An unknown number of salaried employees already have been cut from the Chicago Ford Assembly Plant's payroll and 40 hourly workers were laid off on Sept. 1. Marcey Evans, spokesman for the company said it hopes to reduce the number of salaried employees to between 25,000 and 30,000 under the Way Forward plan.

However, Ford's wholesale buyouts don't mean an individual plant will keep or lose a specific number of hourly employees.

"There are a couple of scenario," Evans said. "It's too soon to be specific."

The Assembly Plant currently has about 170 salaried employees and 2,400 salaried workers.

If more workers than targeted opt for one of the buyouts, workers currently on layoff will be the first to fill the plant's job openings. UAW members from various Automotive Components Holding plants, which Ford bought back from Visteon a year ago and is closing, will be next in line, followed by those at other closed facilities, Evans said.

However, the Chicago Assembly plant will be operating with fewer workers, according to a high-level manager, who asked to remain anonymous. In the future, rather than closing the plant for weeks at a time to lower inventory levels, as it currently doing, line speed will be reduced so fewer workers will be needed.

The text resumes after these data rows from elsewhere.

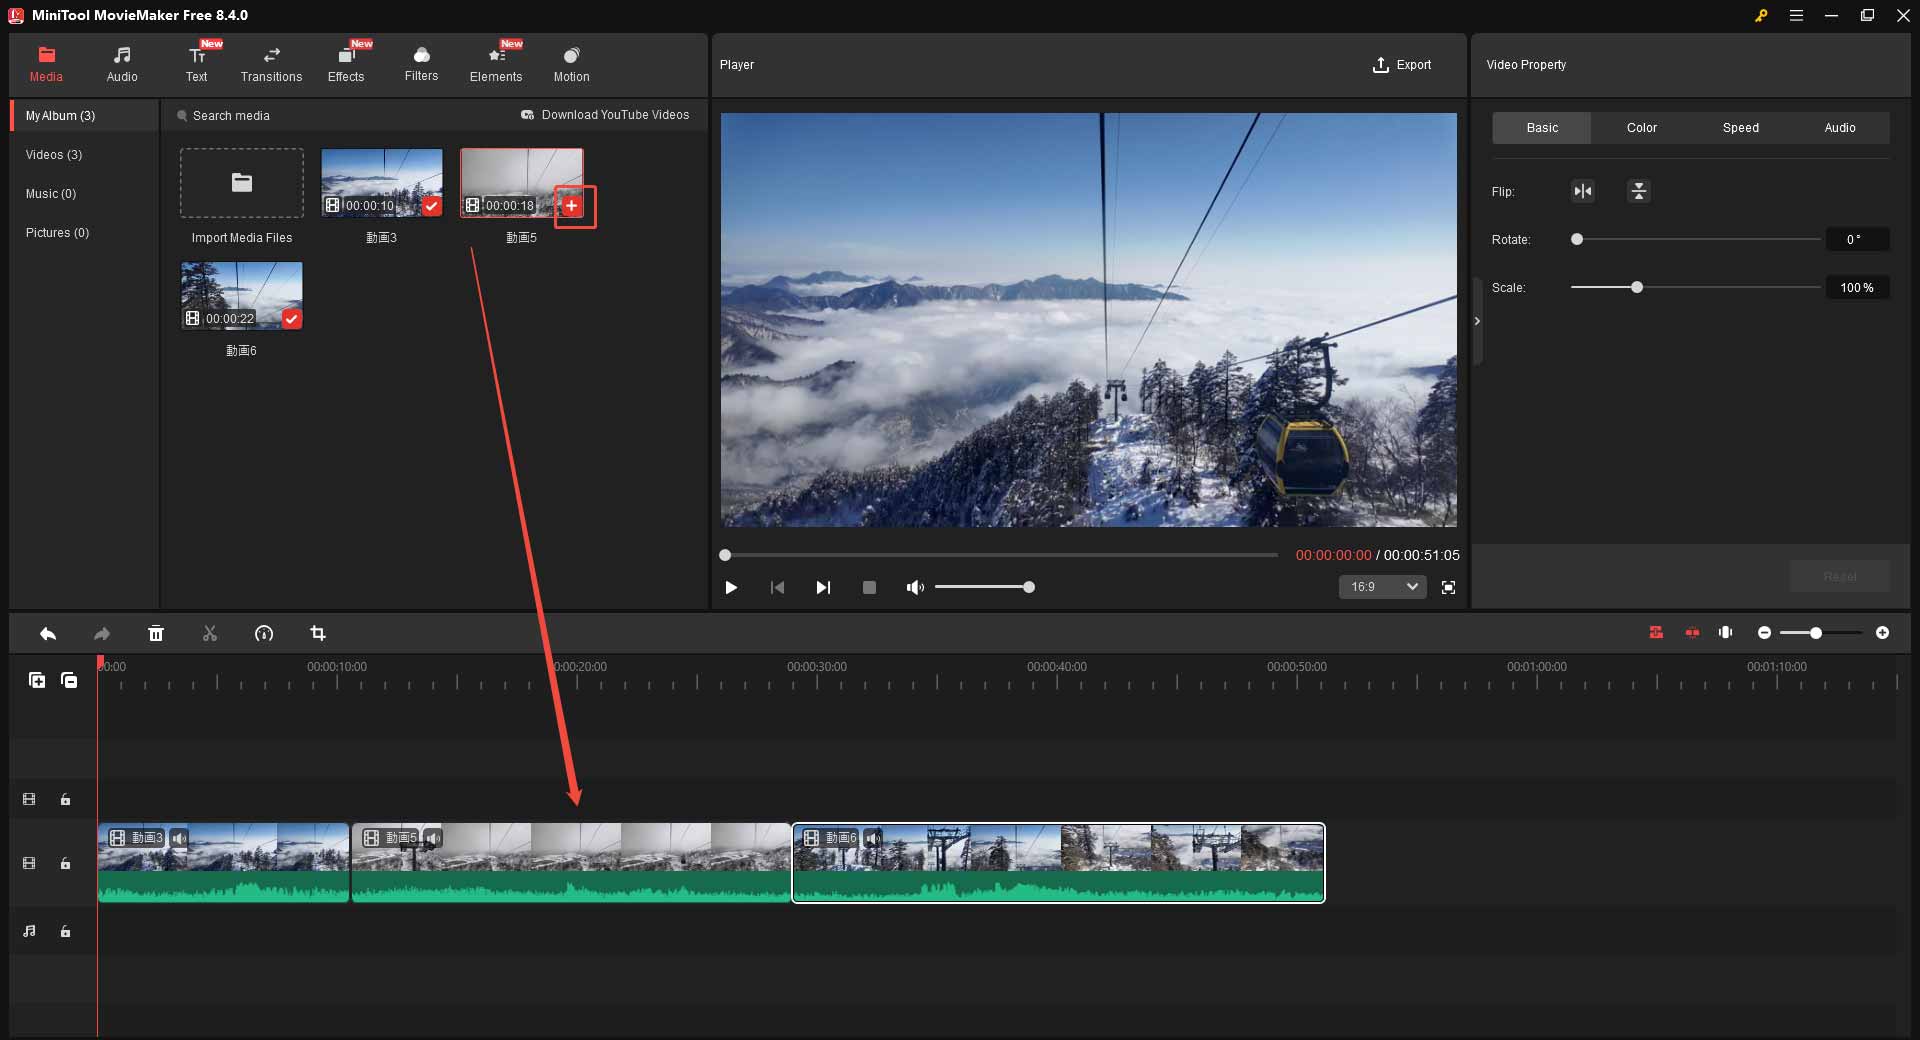Click the Scale slider handle
The image size is (1920, 1040).
1637,288
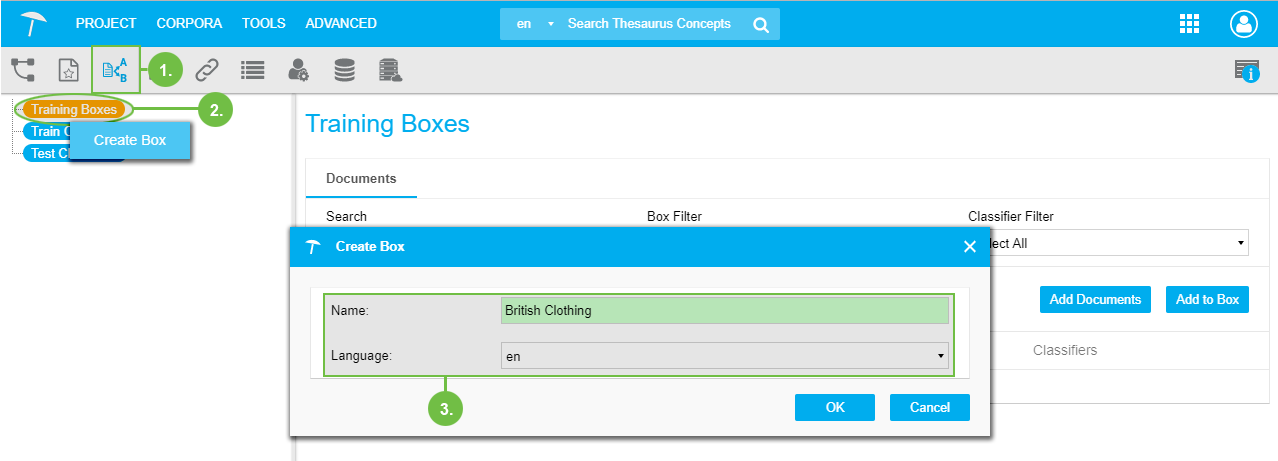Expand the Classifier Filter dropdown
The height and width of the screenshot is (461, 1278).
coord(1110,243)
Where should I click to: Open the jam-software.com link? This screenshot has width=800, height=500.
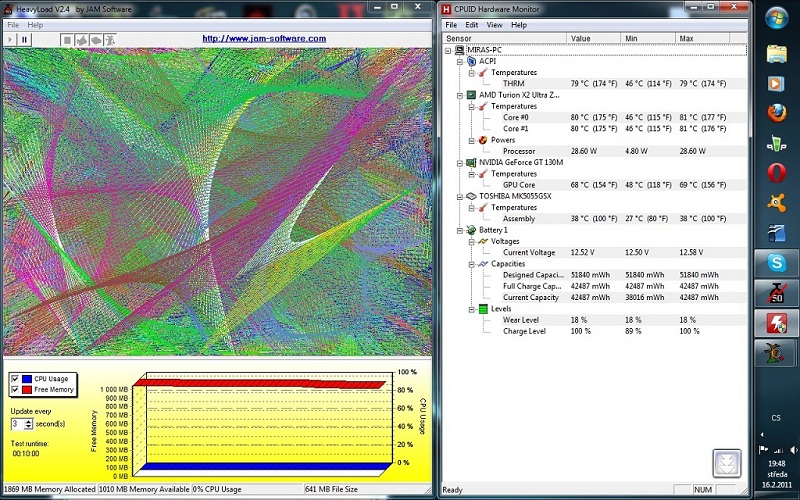tap(264, 39)
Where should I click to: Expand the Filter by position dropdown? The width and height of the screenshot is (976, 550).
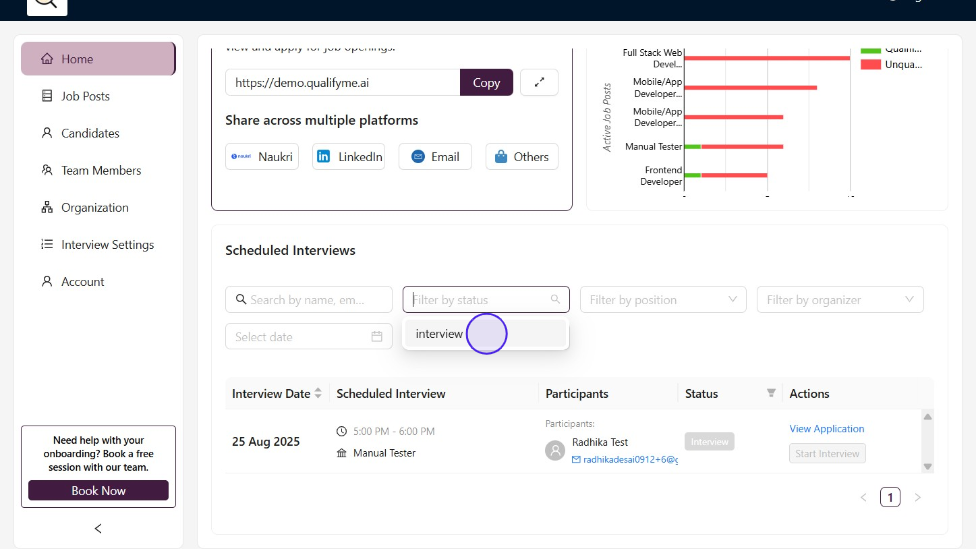click(662, 300)
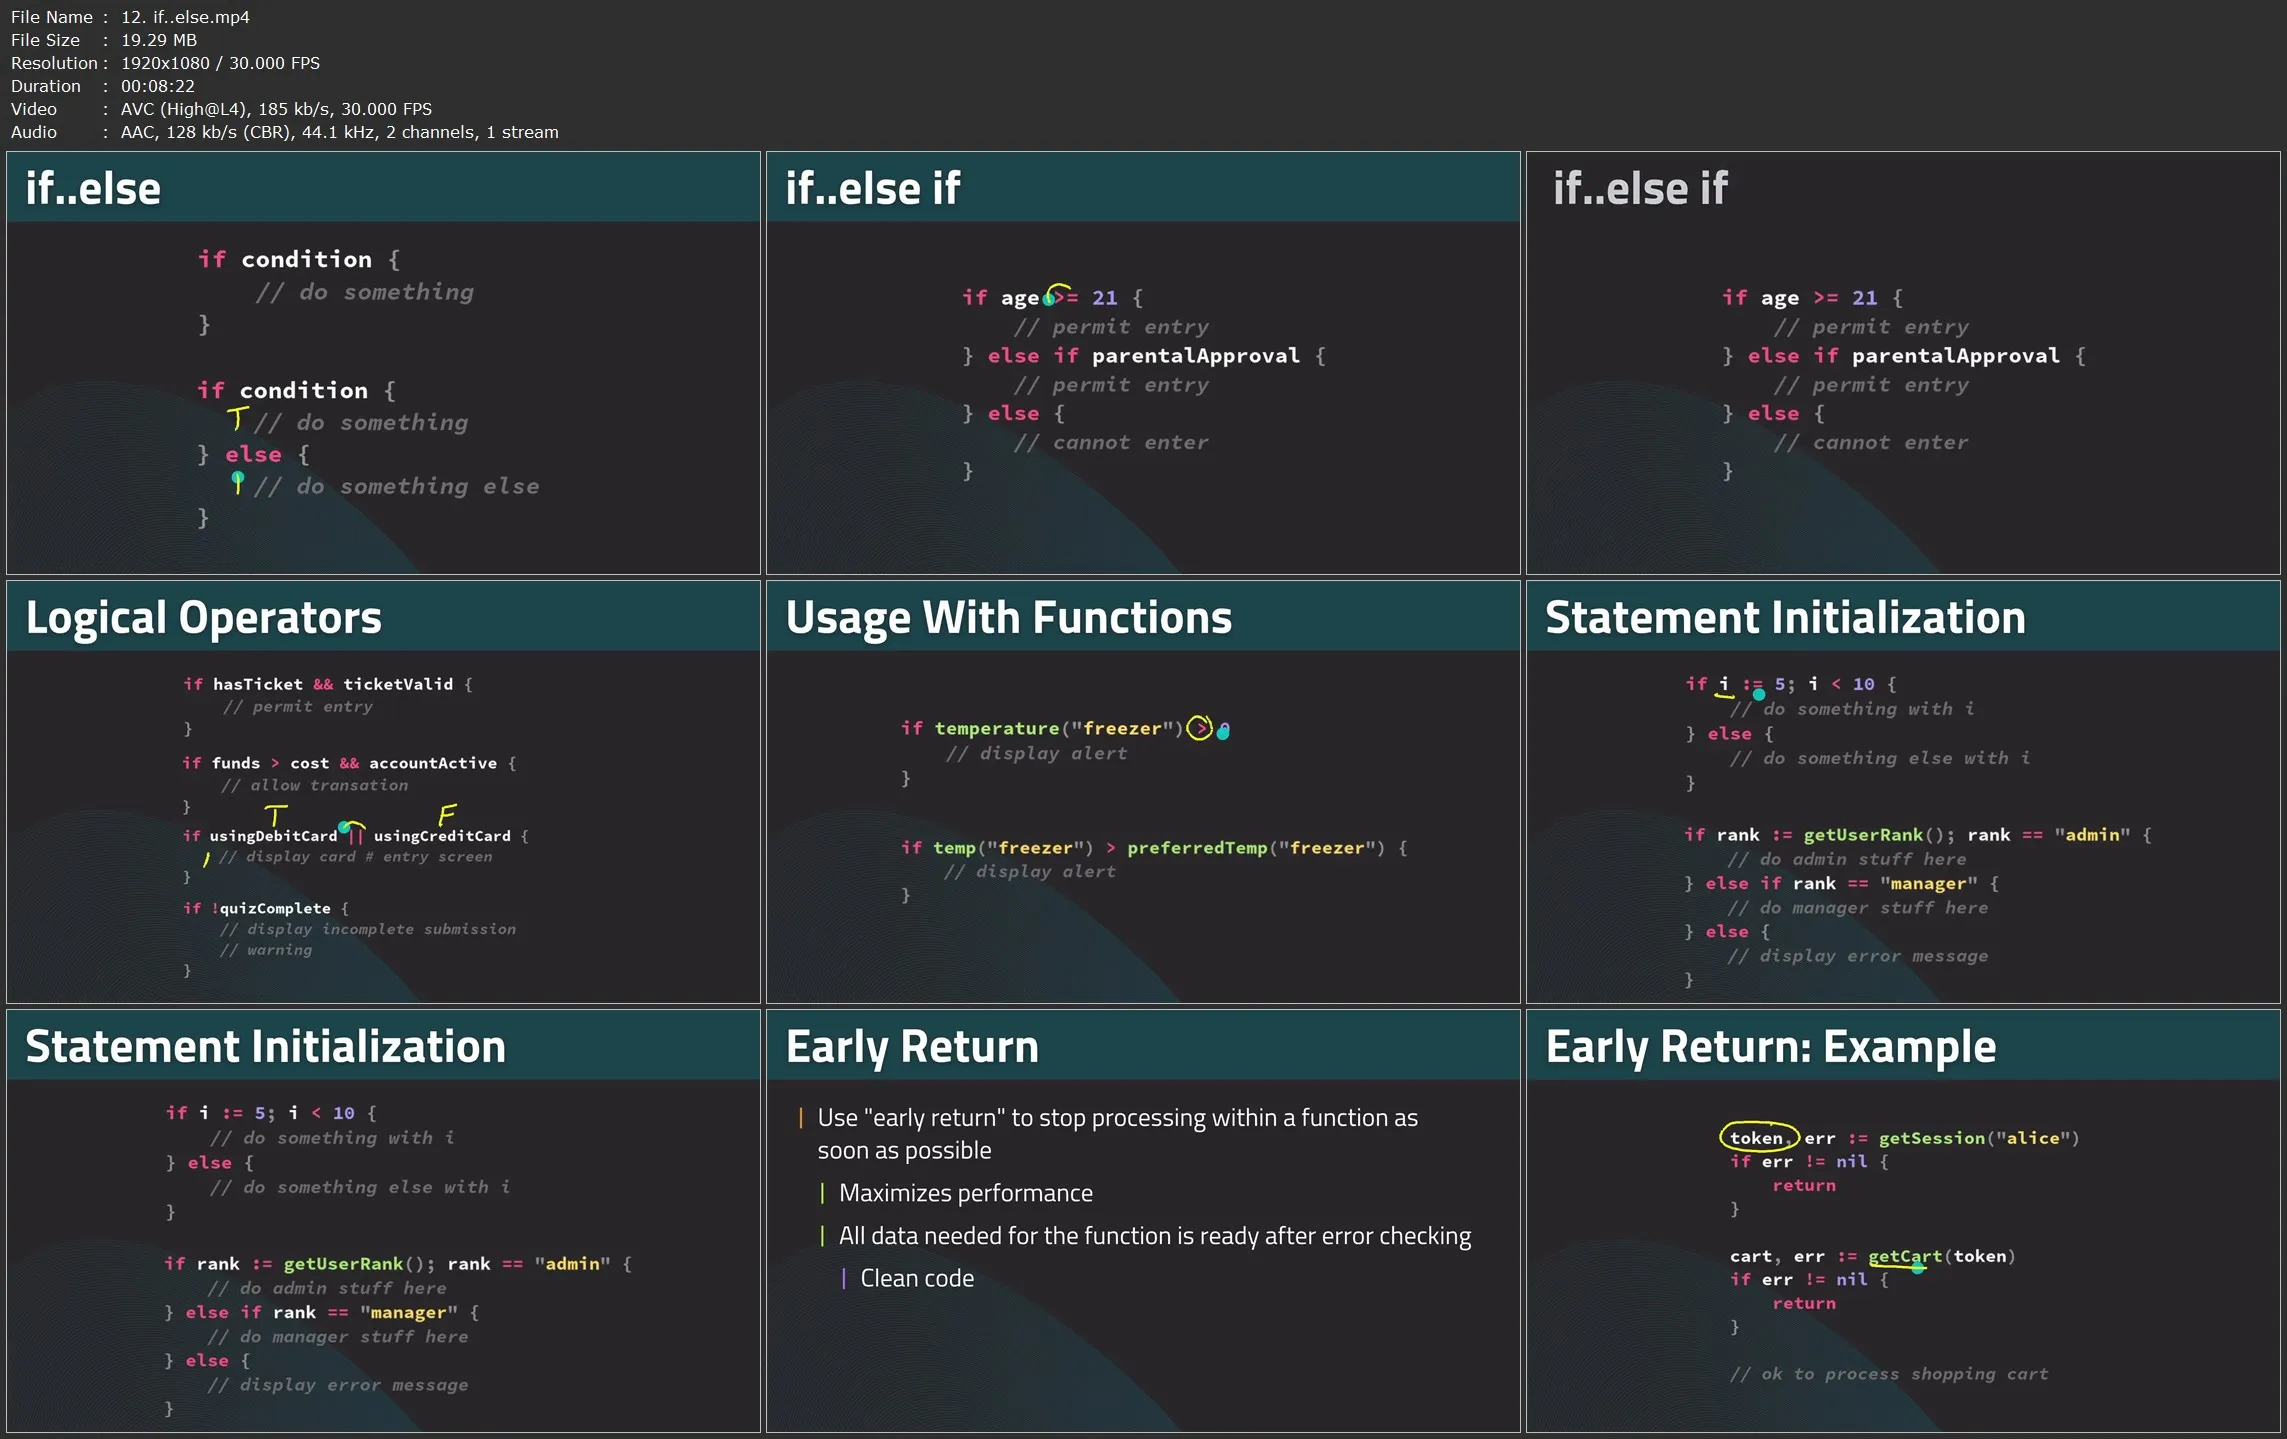2287x1439 pixels.
Task: Click the 'Clean code' bullet text
Action: pos(916,1278)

He estimated about the plant will need about 300 fewer workers.

"Line speed reduction means instead of building 70 units, we'll build 60," he said. "Everybody will be able to do a little more. The idea is to adjust capacity to market demand. Down weeks are not a good thing because you still have overhead and are paying people."

The plant needs to have a "pull" rather than a "push" system, the manager said.

"We don't want to push cars into the market," he said. "It should be, 'we want your product, please produce it.' We don't want to overproduce."